There’s little point in pretending that 2009 isn’t going to be difficult. It will take more than a change in the White House and a New Year to repair the World’s financial markets. However, we are starting to see the opportunities that naturally result from what has been a fundamental dislocation of the market and therefore we expect 2009 to be more positive than 2008 for those with the right skills and experience.
On the real estate finance side there are few loan books that will not require a significant degree of restructuring and workouts and this will create opportunities for those flexible enough to adapt their skills. As banks gradually get to grips with their portfolios, investors with cash will increasingly move to take advantage of bargains and this will lead to further opportunities on the buy-side, initially for those able to originate investment opportunities and then for structurers and execution specialists to support them. There will be limited opportunities for originators and we’re in a fortunate position at Cobalt in that we know where these will arise but the criteria attached to these positions are likely to be stricter than ever given that it will be a buyers’ market.
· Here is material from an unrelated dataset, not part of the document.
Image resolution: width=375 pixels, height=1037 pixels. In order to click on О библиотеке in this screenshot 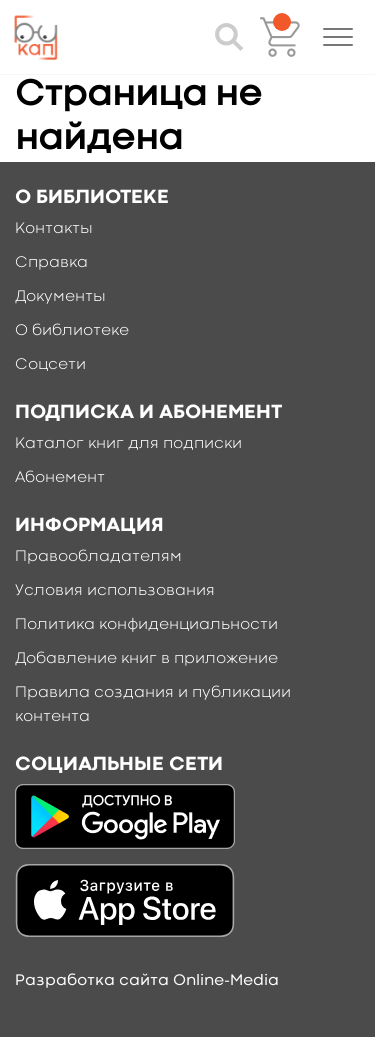, I will do `click(72, 331)`.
Within infrastructure we anticipate selective hires by both fund and advisory teams as many have a reasonable pipeline but have not hired to the extent that they might have in 2008. In addition we have already seen increased demand for those able to raise equity or source and structure debt for infrastructure deals as the availability of capital has tightened. This is the key to whether or not the sector will see significant activity next year as there is no denying the need for new infrastructure to be developed globally and the appetite that Western governments have for spending their way out of the downturn. However, these positive pressures will need to be met by equity and debt being made available by the market in order for them to make any real difference. As a result we expect to see continued demand for equity-raisers and infrastructure debt structuring/restructuring specialists
Away from Europe we will be open for business in Abu Dhabi in early 2009 and having spent much of 2008 developing our coverage of the MENA market we are confident that there will be plenty of opportunities in the region. The situation has changed somewhat in that Dubai is due a correction and Gulf institutions in general can hire the very best without offering the packages that would have been necessary two years ago. However, there will continue to be development away from Dubai and the relatively high level of liquidity in the region will mean that the major players will be better placed to drive local growth and take advantage of Global investment opportunities than those elsewhere.
In summary, 2009 will be tough but the green shoots of recovery will start to appear and there will be opportunities for those who are flexible and adaptable. The Finance Team at Cobalt will endeavour to stay ahead of the market and we’re confident that we’ll have a much better understanding of the market and, more importantly, where the opportunities exist within it than our competitors.